Task instructions:
Reproduce the abstract on CEM-GMsFEM for compressible flows in heterogeneous media word for word.

Start of Excerpted passage

This paper presents and analyses a Constraint Energy Minimization Generalized Multiscale Finite Element Method (CEM-GMsFEM) for solving single-phase non-linear compressible flows in highly heterogeneous media. The construction of CEM-GMsFEM hinges on two crucial steps: First, the auxiliary space is constructed by solving local spectral problems, where the basis functions corresponding to small eigenvalues are captured. Then the basis functions are obtained by solving local energy minimization problems over the oversampling domains using the auxiliary space. The basis functions have exponential decay outside the corresponding local oversampling regions. The convergence of the proposed method is provided, and we show that this convergence only depends on the coarse grid size and is independent of the heterogeneities. An online enrichment guided by \emph{a posteriori} error estimator is developed to enhance computational efficiency. Several numerical experiments on a three-dimensional case to confirm the theoretical findings are presented, illustrating the performance of the method and giving efficient and accurate numerical.

End of Excerpted passage
Start of Dataset records

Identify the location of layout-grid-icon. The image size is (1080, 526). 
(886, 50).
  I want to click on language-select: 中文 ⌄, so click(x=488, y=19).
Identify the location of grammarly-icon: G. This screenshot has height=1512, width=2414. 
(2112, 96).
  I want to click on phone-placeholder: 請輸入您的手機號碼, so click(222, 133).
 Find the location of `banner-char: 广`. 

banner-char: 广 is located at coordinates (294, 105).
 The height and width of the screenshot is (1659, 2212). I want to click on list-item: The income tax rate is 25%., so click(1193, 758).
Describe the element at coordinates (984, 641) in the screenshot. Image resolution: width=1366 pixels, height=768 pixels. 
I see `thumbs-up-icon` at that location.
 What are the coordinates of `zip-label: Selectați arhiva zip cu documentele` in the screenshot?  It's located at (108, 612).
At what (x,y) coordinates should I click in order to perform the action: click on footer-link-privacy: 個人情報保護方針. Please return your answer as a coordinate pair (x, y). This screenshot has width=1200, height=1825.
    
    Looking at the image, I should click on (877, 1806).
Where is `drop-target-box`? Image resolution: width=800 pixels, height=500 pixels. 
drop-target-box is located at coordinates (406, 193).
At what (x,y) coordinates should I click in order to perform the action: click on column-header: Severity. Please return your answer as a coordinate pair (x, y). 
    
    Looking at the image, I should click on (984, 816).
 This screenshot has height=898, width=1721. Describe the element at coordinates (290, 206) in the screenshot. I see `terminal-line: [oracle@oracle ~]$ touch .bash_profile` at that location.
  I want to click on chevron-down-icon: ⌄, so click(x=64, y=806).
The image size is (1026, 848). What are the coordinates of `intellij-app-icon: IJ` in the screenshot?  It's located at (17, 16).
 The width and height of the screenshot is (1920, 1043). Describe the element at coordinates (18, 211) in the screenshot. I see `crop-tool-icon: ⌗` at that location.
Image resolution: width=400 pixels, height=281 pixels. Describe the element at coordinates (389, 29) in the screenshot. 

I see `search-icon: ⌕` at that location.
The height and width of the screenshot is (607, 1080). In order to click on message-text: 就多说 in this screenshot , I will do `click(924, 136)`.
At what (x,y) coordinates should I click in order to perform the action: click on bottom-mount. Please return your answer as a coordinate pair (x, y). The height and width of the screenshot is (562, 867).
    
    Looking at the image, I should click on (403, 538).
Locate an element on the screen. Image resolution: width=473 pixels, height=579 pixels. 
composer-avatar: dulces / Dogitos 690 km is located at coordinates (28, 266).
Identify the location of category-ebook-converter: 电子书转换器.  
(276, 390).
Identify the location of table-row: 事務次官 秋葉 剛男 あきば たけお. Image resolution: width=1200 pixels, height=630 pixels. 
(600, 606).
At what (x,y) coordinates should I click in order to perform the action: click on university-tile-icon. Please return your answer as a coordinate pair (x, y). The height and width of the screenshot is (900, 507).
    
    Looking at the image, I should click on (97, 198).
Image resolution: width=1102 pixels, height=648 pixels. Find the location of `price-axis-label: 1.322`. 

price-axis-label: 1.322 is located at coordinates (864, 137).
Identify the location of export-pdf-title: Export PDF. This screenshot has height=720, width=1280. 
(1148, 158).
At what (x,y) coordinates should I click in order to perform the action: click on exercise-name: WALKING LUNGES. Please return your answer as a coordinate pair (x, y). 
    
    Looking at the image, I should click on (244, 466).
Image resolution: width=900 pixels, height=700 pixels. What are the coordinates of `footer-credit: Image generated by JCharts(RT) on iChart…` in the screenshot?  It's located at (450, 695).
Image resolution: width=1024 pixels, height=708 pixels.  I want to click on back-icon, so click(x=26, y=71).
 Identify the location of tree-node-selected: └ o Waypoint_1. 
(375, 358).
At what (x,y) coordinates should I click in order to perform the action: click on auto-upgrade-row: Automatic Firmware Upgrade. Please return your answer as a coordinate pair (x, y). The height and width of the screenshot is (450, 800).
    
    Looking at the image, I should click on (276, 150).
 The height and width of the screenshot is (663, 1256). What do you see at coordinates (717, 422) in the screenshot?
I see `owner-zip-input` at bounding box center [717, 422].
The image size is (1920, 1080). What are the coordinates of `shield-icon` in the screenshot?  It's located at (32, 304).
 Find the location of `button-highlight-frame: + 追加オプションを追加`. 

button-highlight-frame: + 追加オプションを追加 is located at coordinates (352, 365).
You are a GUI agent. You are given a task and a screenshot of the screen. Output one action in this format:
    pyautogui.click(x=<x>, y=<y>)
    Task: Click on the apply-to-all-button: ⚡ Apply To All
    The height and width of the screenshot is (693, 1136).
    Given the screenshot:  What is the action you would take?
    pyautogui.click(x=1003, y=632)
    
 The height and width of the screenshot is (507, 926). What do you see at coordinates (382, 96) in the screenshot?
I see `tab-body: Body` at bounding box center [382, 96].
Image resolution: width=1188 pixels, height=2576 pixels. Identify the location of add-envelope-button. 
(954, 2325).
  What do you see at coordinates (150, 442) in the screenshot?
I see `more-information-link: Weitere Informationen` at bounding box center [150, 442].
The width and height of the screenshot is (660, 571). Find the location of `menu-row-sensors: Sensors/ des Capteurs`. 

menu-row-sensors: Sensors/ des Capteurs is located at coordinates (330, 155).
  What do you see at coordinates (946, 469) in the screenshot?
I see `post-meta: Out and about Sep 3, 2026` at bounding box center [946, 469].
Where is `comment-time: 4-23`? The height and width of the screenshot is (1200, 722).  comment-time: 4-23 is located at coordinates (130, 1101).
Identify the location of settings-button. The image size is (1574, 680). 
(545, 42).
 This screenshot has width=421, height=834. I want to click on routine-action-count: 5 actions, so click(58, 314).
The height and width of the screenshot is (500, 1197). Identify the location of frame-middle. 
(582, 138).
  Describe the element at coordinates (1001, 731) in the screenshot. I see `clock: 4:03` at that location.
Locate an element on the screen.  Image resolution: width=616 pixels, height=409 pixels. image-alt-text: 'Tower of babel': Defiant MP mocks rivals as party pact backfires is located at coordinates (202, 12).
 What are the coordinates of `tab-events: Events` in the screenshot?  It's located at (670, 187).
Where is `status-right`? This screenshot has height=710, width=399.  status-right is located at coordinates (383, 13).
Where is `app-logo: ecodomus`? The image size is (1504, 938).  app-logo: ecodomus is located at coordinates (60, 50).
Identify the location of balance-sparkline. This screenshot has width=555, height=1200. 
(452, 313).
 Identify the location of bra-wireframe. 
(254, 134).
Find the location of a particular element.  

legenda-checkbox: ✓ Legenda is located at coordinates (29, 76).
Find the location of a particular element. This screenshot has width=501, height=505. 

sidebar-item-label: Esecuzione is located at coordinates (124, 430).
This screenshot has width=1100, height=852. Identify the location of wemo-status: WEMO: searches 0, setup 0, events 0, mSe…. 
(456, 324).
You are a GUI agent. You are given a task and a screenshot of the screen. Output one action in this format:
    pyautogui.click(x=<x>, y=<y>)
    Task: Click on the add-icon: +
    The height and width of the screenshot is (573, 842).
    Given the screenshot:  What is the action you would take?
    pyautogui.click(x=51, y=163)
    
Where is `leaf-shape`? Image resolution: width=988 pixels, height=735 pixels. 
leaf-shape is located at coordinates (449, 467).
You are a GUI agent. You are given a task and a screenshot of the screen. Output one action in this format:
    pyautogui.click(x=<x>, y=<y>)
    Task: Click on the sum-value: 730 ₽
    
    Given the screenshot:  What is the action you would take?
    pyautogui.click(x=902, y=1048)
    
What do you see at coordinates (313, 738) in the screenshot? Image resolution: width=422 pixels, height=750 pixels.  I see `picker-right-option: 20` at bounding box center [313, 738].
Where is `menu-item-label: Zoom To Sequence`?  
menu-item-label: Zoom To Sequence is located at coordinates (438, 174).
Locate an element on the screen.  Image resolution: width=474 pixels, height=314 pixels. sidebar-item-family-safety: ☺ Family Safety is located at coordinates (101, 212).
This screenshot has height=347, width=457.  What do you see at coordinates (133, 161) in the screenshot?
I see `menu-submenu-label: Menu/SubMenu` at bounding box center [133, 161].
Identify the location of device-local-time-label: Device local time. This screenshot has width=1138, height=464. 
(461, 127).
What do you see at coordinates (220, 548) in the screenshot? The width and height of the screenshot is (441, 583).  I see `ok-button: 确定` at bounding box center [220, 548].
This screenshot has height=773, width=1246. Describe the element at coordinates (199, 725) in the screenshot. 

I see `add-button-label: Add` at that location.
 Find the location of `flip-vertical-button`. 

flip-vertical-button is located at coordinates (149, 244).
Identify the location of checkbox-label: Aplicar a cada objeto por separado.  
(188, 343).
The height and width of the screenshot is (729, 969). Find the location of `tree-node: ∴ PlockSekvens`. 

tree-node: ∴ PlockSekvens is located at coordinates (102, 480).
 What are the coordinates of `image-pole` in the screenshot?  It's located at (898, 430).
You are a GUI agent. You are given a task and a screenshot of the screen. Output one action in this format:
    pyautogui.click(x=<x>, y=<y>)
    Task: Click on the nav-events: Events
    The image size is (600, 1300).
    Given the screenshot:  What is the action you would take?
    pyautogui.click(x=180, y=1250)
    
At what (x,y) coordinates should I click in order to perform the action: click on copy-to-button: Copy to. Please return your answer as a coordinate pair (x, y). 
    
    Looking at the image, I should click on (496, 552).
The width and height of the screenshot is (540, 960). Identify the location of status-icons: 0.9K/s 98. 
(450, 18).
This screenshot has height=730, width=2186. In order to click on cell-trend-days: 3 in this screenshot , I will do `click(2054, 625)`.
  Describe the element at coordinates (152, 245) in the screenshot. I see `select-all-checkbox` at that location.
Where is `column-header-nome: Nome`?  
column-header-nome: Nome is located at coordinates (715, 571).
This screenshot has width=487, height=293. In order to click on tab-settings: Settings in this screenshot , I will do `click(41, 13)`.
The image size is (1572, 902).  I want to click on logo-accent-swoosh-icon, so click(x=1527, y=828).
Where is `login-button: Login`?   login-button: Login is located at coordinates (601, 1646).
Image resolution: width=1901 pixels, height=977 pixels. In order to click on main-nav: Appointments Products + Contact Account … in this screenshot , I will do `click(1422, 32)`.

End of Dataset records

Solution below:
This paper presents and analyses a Constraint Energy Minimization Generalized Multiscale Finite Element Method (CEM-GMsFEM) for solving single-phase non-linear compressible flows in highly heterogeneous media. The construction of CEM-GMsFEM hinges on two crucial steps: First, the auxiliary space is constructed by solving local spectral problems, where the basis functions corresponding to small eigenvalues are captured. Then the basis functions are obtained by solving local energy minimization problems over the oversampling domains using the auxiliary space. The basis functions have exponential decay outside the corresponding local oversampling regions. The convergence of the proposed method is provided, and we show that this convergence only depends on the coarse grid size and is independent of the heterogeneities. An online enrichment guided by \emph{a posteriori} error estimator is developed to enhance computational efficiency. Several numerical experiments on a three-dimensional case to confirm the theoretical findings are presented, illustrating the performance of the method and giving efficient and accurate numerical.